Les spectateurs auraient pu faire les analogies avec des événements récents comme lorsque les communistes participèrent avec les Nazis à une grève sauvage des transports en commun à Berlin, créant un chaos dans la capitale. Le chaos ne pouvait profiter in fine qu’au parti d’Hitler ! Et les élites subjuguées par lui se firent finalement les meilleurs porte-paroles de son idéologie comme est subjugué le médecin  tandis que l’inspecteur Lohmann, le même que dans M le maudit (et toujours interprété par Otto Wernicke) essaye lui de mettre fin aux agissements de Mabuse, refusant de tomber dans le panneau du pseudo discours génial du maître du crime.

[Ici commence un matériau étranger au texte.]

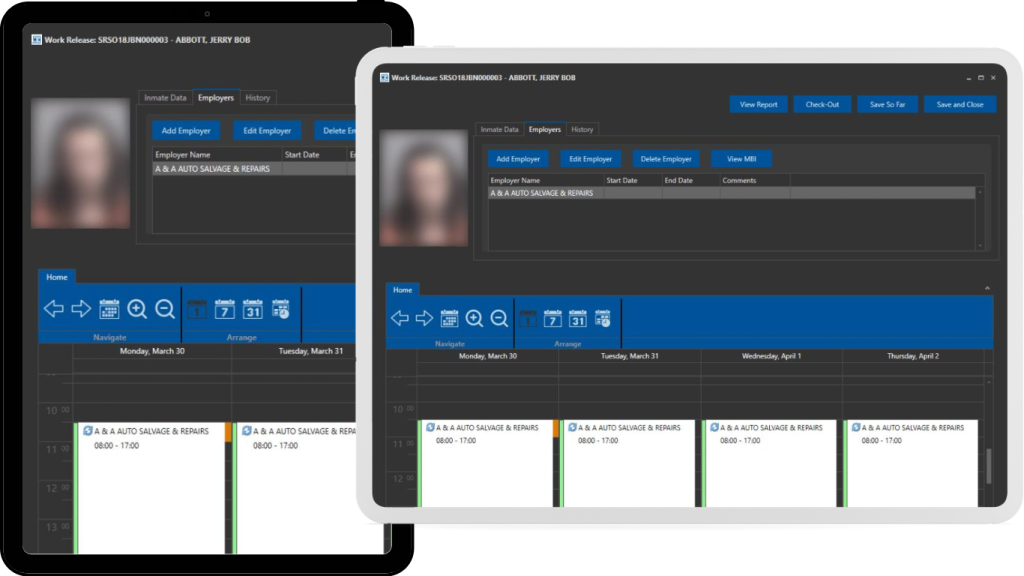Activate the Home ribbon tab
The height and width of the screenshot is (576, 1024).
click(403, 290)
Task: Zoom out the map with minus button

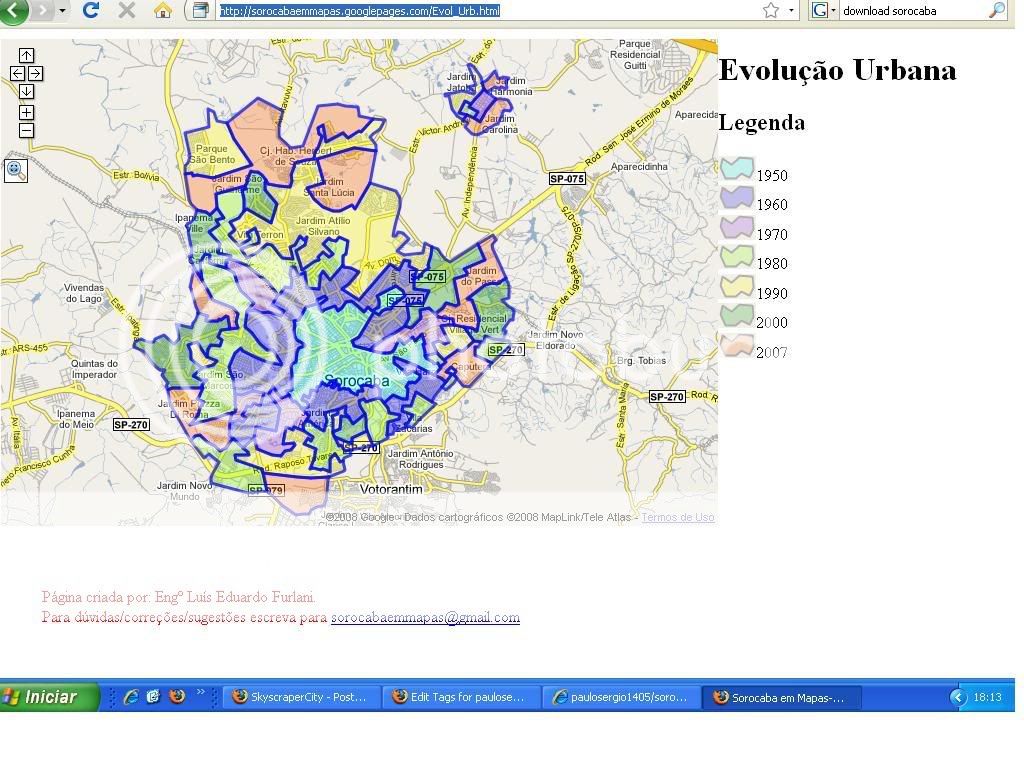Action: (x=26, y=130)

Tourné à Berlin et à proximité de Potsdam entre septembre 1932 et janvier 1933. Or Adolf Hitler devient chancelier le 30 janvier, le Reichstag brûle le 27 février et les élections du 5 mars donnent la majorité aux Nazis. La première du 24 mars est ajournée, et la commission de censure interdit le film le 29 mars faisant dire à l’expert Walter Orbe « Je ne puis m’empêcher d’exprimer mon étonnement devant le fait que l’on ose, en ce moment précis, tenter de présenter un tel film au peuple allemand. Si la censure n’existait pas en Allemagne, il suffirait à en démontrer la nécessité. »

CONCLUSION

Si comme le rappelle Michel Ciment, son départ de l’Allemagne nazie ne s’est pas passée comme il le prétend à l’issue d’une rencontre avec Goebbels voulant lui donner le direction de la UFA, on sait qu’il partit tout de même définitivement de Berlin pour la France d’abord, puis pour les USA. Entre temps, il avait divorcé de Thea von Harbou le 20 avril 1933 après lui avoir été infidèle à plusieurs occasions tandis qu’elle rejoignait le parti nazi.

L’histoire de Lang et de Weimar s’acheva donc par ce dernier film allemand, abandonnant son pays à un dictateur qui, bien qu’instituant le IIIème Reich, n’abolit jamais dans les faits la République de Weimar.

Lang en revanche, œuvra dans son cinéma contre ce régime en réalisant 4 films anti-nazis dont Les bourreaux meurent aussi écrit avec Brecht ou, en premier lieu Man hunt (chasse à l’homme) dans lequel la notion de Crime contre l’humanité commis par Hitler était déjà mentionnée. Le film date de 1942.